Kadınlar olarak bir kez daha söylüyoruz;

  • Cinsiyet ayrımcı politikalar, yasalar ve uygulamaların kaldırılmasını, eylem ve eğitim projelerinin kadın örgütleriyle birlikte hayata geçirilmesini,
  • Kadınların ekonomik özgürlüğü için çalışmasının önündeki engellerin kaldırılmasını, sosyal güvenlik, parasız eğitim ve parasız sağlık haklarından yararlanılmasının sağlanmasını,
  • Aile içi şiddeti ve genel olarak kadın ve çocuklara yönelik şiddeti önlemek için kampanyalar, ana-baba eğitim programları başlatılmasını,
  • Medyanın, kadın ve çocuklara yönelik şiddeti teşvik edici yayınlar üzerinde kendi oto-denetim mekanizmasını kurarak kadın ve çocuklara yönelik şiddeti bir malzeme olarak kullanmaktan vazgeçmesini,
  • Şiddete uğrayan kadınlar için başvuru ve sığınma evlerinin sayısının artırılmasını, ücretsiz danışmanlık, psikolojik ve tıbbi destek ve yasal yardımın yapılmasını,
  • Evde, sokakta, işyerinde, gözaltında, cezaevinde yaşanan kadına yönelik şiddetin sorumlularının yargılanmasını ve caydırıcı yasal tedbirler alınmasını istiyoruz.

Kadınların;

  • Sistem tarafından ucuz işgücü olarak görülüp; güvencesiz, kayıt dışı, düşük ücretlerle, 18 saate kadar çalıştırılmasına,
  • Performans adı altında çok çalıştırılıp, rekabete itilmesine,
  • İşyerlerinde kreş, çocuk bakımevleri olmadığı için çalışma yaşamından dışlanmasına,  
  • Ev işleri, çocuk, yaşlı ve hasta bakımının sadece kadınların göreviymiş gibi gösterilerek bir kez daha sömürülmesine,
  • Kadın cinayetlerine ve faillerin çeşitli adlar altında ceza indimi alması ya da serbest bırakılmasına,  
  • Namus kavramının kadın cinselliğiyle özdeş görüldüğü sistemde, töre-namus adı altında baskıya, işkenceye uğramasına, öldürülmesine,
  • İşyerinde, sokakta, evde; taciz, tecavüz ve saldırıya maruz kalmasına, 
  • Yasaların, toplumsal yaşamın kadınları ikincilleştiren yapısına,
  • Daha yoksul olduğu için eğitim, sağlık gibi temel haklardan her geçen gün mahrum edilmesine,
  • Nedeni ya da tarafı olmadıkları savaş politikalarının bedelini ödemeye mecbur bırakılarak; acı, gözyaşı ve göçe itilmesine, tecavüze uğramasına,
  • Başkaldıranlarının toplumdan dışlanmasına, politikleşip, özgürlük istediğinde gözaltına alınıp, tutuklanmasına,
  • Neo-liberal muhafazakâr ataerkil politikalarla bedeninin, emeğinin ve kimliğinin sömürülmesine karşı İSYANDAYIZ!

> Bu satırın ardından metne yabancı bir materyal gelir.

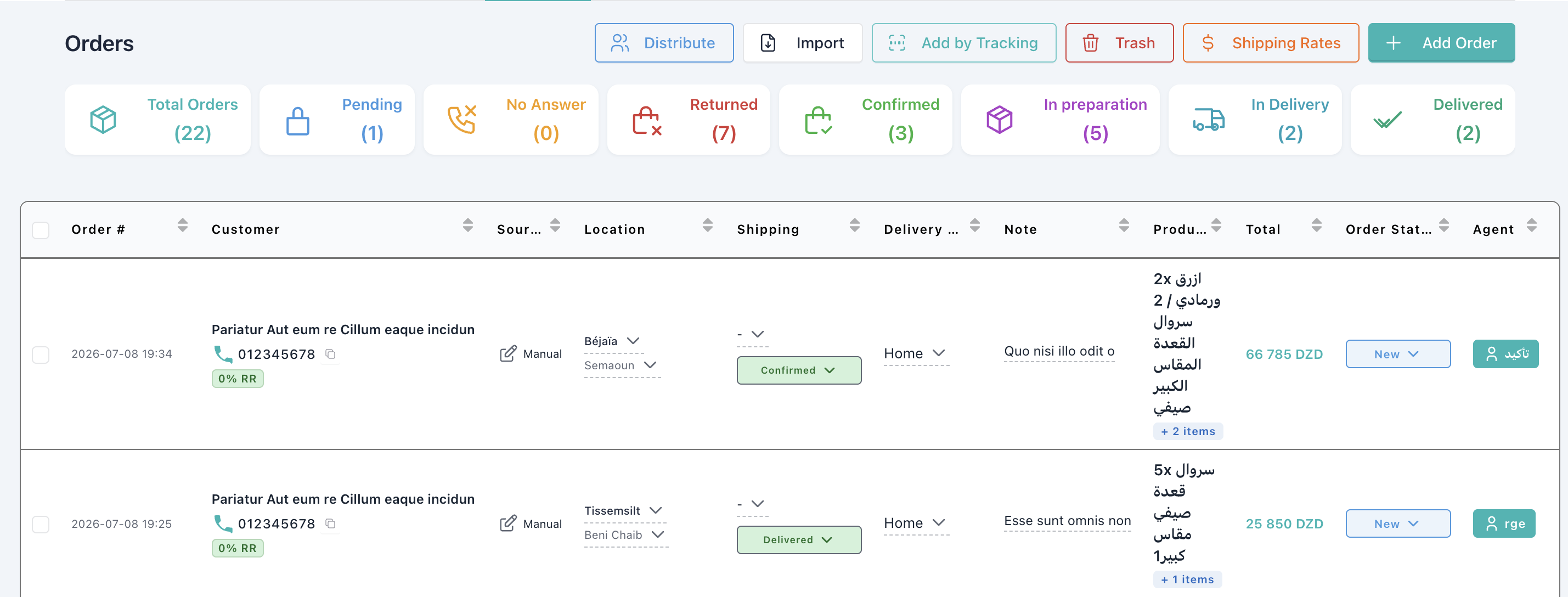Sort table by Order # column arrows
The width and height of the screenshot is (1568, 597).
(183, 225)
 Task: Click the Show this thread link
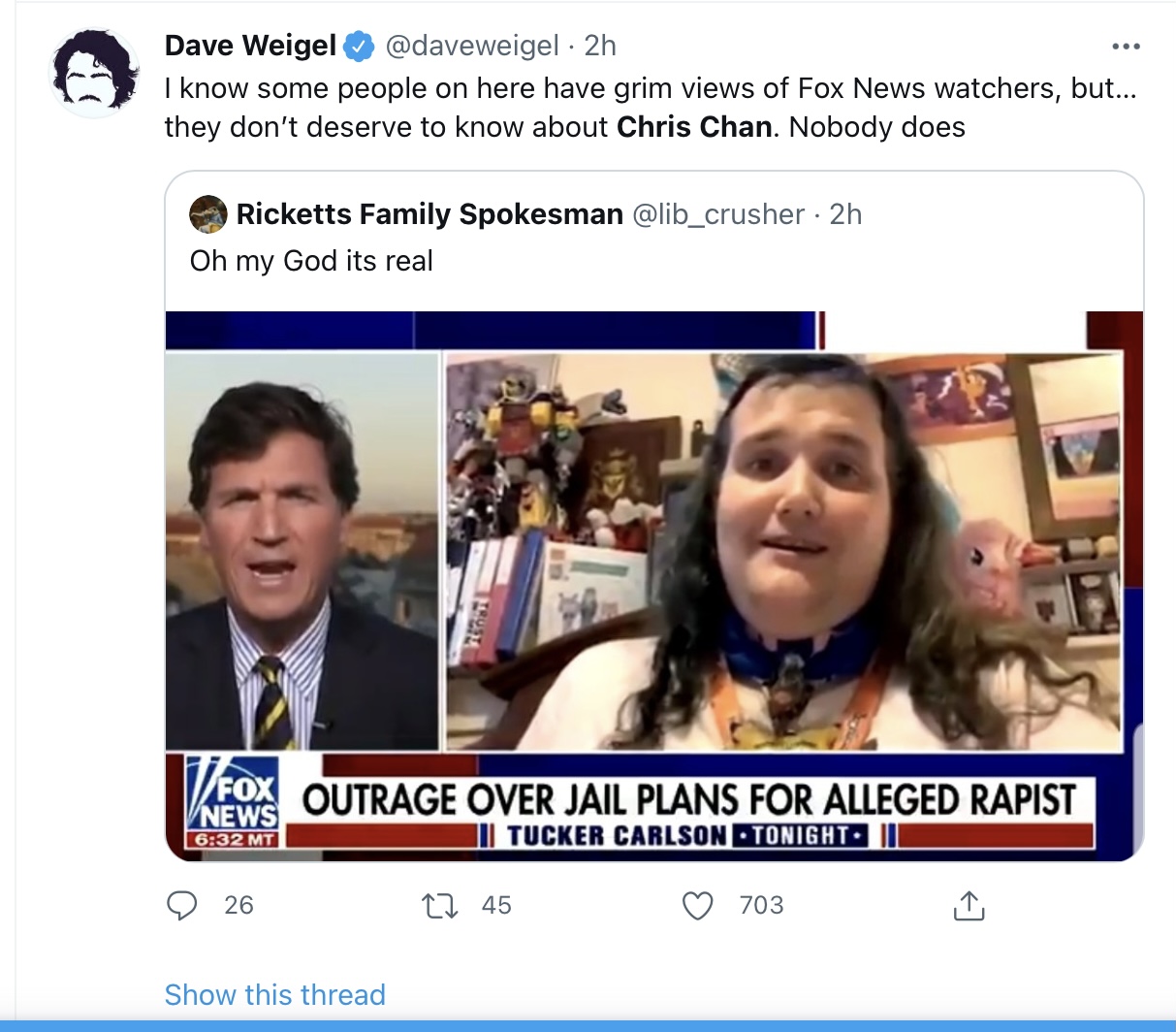click(x=275, y=994)
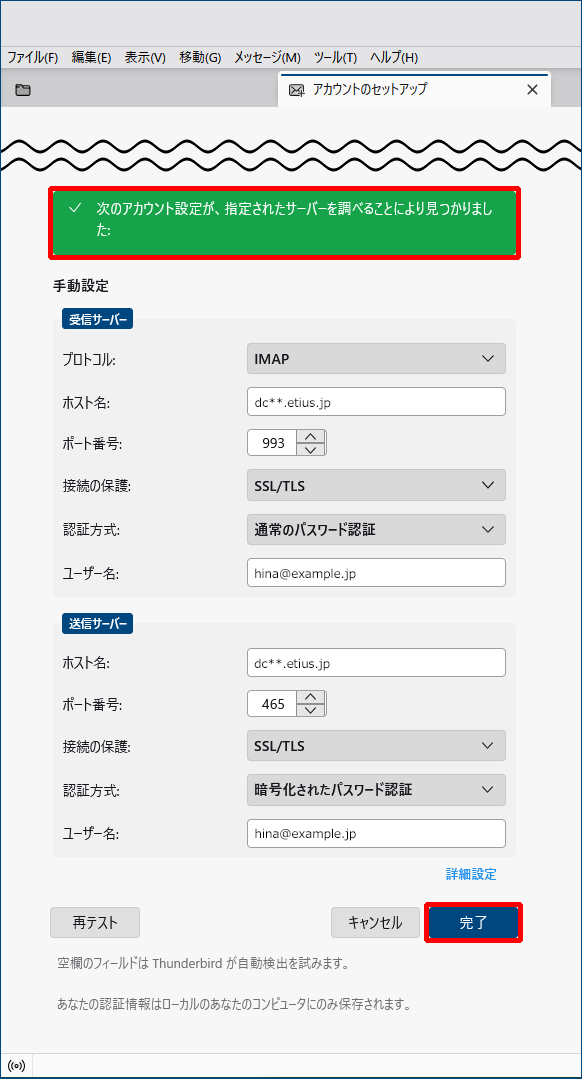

TMMOB`li kadınlar olarak, erkek egemen sınıfın çıkarlarına hizmet eden cinsiyet ayrımcılığı çözülmeden özgür ve eşit bir toplumun yaratılmasının mümkün olmadığı, gericiliğin kadın özgürlüğüne bir tehdit olduğu bilinciyle, kadını inkâr eden her türlü ideolojiye karşıyız.

Bundan önce olduğu gibi bundan sonraki mücadelemiz de kadının var olma mücadelesidir.  Tüm bu olumsuzlukların içinden, 8 Mart`ın mücadele ruhuyla çıkılabileceğine olan inancımızla, kadınların eşitlik ve özgürlük kavgasını selamlıyoruz.